● Entries taken from a collection:
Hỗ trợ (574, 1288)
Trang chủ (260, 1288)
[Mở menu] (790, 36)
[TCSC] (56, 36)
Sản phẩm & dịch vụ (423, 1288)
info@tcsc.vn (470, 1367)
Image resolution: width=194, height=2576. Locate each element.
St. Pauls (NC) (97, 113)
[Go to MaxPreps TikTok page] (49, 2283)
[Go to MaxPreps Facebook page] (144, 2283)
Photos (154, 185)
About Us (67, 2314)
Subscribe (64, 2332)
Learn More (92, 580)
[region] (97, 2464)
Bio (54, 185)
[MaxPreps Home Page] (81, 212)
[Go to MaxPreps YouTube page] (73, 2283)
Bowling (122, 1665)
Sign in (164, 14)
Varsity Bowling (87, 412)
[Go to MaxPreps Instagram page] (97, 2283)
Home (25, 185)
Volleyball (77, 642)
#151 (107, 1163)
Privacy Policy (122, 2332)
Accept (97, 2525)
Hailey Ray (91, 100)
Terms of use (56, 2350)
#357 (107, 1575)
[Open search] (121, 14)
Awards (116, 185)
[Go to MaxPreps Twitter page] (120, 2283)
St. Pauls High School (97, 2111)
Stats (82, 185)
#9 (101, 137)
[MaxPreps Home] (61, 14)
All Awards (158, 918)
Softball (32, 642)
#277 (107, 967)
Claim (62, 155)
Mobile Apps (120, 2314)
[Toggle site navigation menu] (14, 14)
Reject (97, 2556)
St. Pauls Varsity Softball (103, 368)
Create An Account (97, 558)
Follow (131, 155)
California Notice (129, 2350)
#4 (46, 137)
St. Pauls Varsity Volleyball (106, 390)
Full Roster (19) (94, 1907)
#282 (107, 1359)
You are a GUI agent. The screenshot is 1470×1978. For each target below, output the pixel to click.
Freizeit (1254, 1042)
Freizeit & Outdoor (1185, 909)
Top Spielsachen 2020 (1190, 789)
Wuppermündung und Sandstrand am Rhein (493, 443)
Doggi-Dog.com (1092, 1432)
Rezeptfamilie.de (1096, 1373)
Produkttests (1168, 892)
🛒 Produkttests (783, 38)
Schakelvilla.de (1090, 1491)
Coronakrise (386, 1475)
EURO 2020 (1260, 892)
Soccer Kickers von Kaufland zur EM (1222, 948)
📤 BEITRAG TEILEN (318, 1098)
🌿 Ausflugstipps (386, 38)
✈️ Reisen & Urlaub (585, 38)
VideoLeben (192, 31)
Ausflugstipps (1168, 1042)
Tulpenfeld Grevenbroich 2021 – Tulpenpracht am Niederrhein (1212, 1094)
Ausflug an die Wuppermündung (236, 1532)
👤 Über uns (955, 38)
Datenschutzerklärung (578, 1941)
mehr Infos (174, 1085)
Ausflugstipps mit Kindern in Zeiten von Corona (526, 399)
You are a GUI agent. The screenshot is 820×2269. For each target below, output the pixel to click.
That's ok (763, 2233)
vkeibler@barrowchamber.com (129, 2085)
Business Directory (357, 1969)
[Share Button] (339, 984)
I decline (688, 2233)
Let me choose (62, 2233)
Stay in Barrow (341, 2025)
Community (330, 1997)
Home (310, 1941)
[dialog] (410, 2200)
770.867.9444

● EXERCISE PROMPT: Take each record above and return it verbatim.

● RESPONSE AREA:
Hỗ trợ (574, 1288)
Trang chủ (260, 1288)
[Mở menu] (790, 36)
[TCSC] (56, 36)
Sản phẩm & dịch vụ (423, 1288)
info@tcsc.vn (470, 1367)
Image resolution: width=194, height=2576. Locate each element.
St. Pauls (NC) (97, 113)
[Go to MaxPreps TikTok page] (49, 2283)
[Go to MaxPreps Facebook page] (144, 2283)
Photos (154, 185)
About Us (67, 2314)
Subscribe (64, 2332)
Learn More (92, 580)
[region] (97, 2464)
Bio (54, 185)
[MaxPreps Home Page] (81, 212)
[Go to MaxPreps YouTube page] (73, 2283)
Bowling (122, 1665)
Sign in (164, 14)
Varsity Bowling (87, 412)
[Go to MaxPreps Instagram page] (97, 2283)
Home (25, 185)
Volleyball (77, 642)
#151 (107, 1163)
Privacy Policy (122, 2332)
Accept (97, 2525)
Hailey Ray (91, 100)
Terms of use (56, 2350)
#357 (107, 1575)
[Open search] (121, 14)
Awards (116, 185)
[Go to MaxPreps Twitter page] (120, 2283)
St. Pauls High School (97, 2111)
Stats (82, 185)
#9 (101, 137)
[MaxPreps Home] (61, 14)
All Awards (158, 918)
Softball (32, 642)
#277 (107, 967)
Claim (62, 155)
Mobile Apps (120, 2314)
[Toggle site navigation menu] (14, 14)
Reject (97, 2556)
St. Pauls Varsity Softball (103, 368)
Create An Account (97, 558)
Follow (131, 155)
California Notice (129, 2350)
#4 (46, 137)
St. Pauls Varsity Volleyball (106, 390)
Full Roster (19) (94, 1907)
#282 (107, 1359)
You are a GUI agent. The screenshot is 1470×1978. For each target below, output the pixel to click.
Freizeit (1254, 1042)
Freizeit & Outdoor (1185, 909)
Top Spielsachen 2020 (1190, 789)
Wuppermündung und Sandstrand am Rhein (493, 443)
Doggi-Dog.com (1092, 1432)
Rezeptfamilie.de (1096, 1373)
Produkttests (1168, 892)
🛒 Produkttests (783, 38)
Schakelvilla.de (1090, 1491)
Coronakrise (386, 1475)
EURO 2020 (1260, 892)
Soccer Kickers von Kaufland zur EM (1222, 948)
📤 BEITRAG TEILEN (318, 1098)
🌿 Ausflugstipps (386, 38)
✈️ Reisen & Urlaub (585, 38)
VideoLeben (192, 31)
Ausflugstipps (1168, 1042)
Tulpenfeld Grevenbroich 2021 – Tulpenpracht am Niederrhein (1212, 1094)
Ausflug an die Wuppermündung (236, 1532)
👤 Über uns (955, 38)
Datenschutzerklärung (578, 1941)
mehr Infos (174, 1085)
Ausflugstipps mit Kindern in Zeiten von Corona (526, 399)
You are a GUI agent. The screenshot is 820×2269. For each target below, output the pixel to click.
That's ok (763, 2233)
vkeibler@barrowchamber.com (129, 2085)
Business Directory (357, 1969)
[Share Button] (339, 984)
I decline (688, 2233)
Let me choose (62, 2233)
Stay in Barrow (341, 2025)
Community (330, 1997)
Home (310, 1941)
[dialog] (410, 2200)
770.867.9444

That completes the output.